--- BEGIN RECORDS FOR THE TASK ---

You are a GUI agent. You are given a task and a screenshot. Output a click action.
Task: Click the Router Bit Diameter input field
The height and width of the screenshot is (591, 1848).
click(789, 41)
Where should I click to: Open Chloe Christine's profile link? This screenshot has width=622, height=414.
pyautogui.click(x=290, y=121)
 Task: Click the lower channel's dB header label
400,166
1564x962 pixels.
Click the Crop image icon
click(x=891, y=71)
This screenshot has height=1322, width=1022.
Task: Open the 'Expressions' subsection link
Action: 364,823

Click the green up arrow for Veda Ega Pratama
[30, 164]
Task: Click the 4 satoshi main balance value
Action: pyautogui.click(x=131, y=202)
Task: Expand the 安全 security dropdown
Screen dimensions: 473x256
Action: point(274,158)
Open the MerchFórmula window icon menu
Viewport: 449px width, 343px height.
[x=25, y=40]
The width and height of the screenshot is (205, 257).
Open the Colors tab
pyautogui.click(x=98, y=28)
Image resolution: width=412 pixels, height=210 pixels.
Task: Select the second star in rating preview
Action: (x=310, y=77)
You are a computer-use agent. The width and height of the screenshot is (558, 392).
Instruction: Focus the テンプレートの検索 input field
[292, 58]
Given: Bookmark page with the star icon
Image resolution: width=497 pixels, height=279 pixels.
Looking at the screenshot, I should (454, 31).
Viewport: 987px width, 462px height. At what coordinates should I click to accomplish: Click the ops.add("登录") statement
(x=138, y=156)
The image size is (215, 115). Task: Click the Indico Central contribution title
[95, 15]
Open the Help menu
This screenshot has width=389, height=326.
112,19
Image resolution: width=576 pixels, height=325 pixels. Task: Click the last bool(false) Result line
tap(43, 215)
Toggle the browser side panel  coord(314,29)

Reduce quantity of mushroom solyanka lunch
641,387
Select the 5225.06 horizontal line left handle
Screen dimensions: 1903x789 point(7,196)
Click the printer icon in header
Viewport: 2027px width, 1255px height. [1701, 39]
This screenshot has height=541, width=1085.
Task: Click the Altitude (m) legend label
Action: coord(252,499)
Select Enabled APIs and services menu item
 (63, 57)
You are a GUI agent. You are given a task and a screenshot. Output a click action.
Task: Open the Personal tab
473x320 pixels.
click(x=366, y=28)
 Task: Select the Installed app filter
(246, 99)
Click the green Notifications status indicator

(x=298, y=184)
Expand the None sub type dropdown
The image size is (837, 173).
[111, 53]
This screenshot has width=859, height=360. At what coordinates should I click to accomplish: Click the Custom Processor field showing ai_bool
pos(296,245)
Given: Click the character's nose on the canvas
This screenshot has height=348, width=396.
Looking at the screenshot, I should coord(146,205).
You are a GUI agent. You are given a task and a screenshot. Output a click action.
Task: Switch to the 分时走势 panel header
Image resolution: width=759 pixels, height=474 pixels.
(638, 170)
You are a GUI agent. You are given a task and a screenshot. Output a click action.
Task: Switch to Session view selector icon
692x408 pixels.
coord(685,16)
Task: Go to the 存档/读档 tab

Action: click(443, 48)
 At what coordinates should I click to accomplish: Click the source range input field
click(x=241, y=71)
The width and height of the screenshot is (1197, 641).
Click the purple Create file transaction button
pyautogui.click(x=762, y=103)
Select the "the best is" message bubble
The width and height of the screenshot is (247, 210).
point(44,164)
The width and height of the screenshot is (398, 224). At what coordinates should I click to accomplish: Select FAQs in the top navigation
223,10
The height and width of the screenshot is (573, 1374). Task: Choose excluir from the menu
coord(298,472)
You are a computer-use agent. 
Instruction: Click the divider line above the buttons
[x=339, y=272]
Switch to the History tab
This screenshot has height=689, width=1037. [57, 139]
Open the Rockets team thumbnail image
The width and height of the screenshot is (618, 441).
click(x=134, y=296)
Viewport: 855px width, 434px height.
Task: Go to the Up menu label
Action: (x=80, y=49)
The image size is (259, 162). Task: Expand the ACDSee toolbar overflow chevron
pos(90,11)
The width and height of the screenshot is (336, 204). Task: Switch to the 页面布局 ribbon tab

--- END RECORDS FOR THE TASK ---

SHORT PROBLEM: Reproduce the records between the line holding "Where should I" and the line holding "Looking at the screenshot, I should (454, 31).", inclusive, with "input field" changed to "text box" and nothing else altered.

EXERCISE RESPONSE:
Where should I click to: Open Chloe Christine's profile link? This screenshot has width=622, height=414.
pyautogui.click(x=290, y=121)
 Task: Click the lower channel's dB header label
400,166
1564x962 pixels.
Click the Crop image icon
click(x=891, y=71)
This screenshot has height=1322, width=1022.
Task: Open the 'Expressions' subsection link
Action: 364,823

Click the green up arrow for Veda Ega Pratama
[30, 164]
Task: Click the 4 satoshi main balance value
Action: pyautogui.click(x=131, y=202)
Task: Expand the 安全 security dropdown
Screen dimensions: 473x256
Action: point(274,158)
Open the MerchFórmula window icon menu
Viewport: 449px width, 343px height.
[x=25, y=40]
The width and height of the screenshot is (205, 257).
Open the Colors tab
pyautogui.click(x=98, y=28)
Image resolution: width=412 pixels, height=210 pixels.
Task: Select the second star in rating preview
Action: (x=310, y=77)
You are a computer-use agent. The width and height of the screenshot is (558, 392).
Instruction: Focus the テンプレートの検索 text box
[292, 58]
Given: Bookmark page with the star icon
Image resolution: width=497 pixels, height=279 pixels.
Looking at the screenshot, I should (454, 31).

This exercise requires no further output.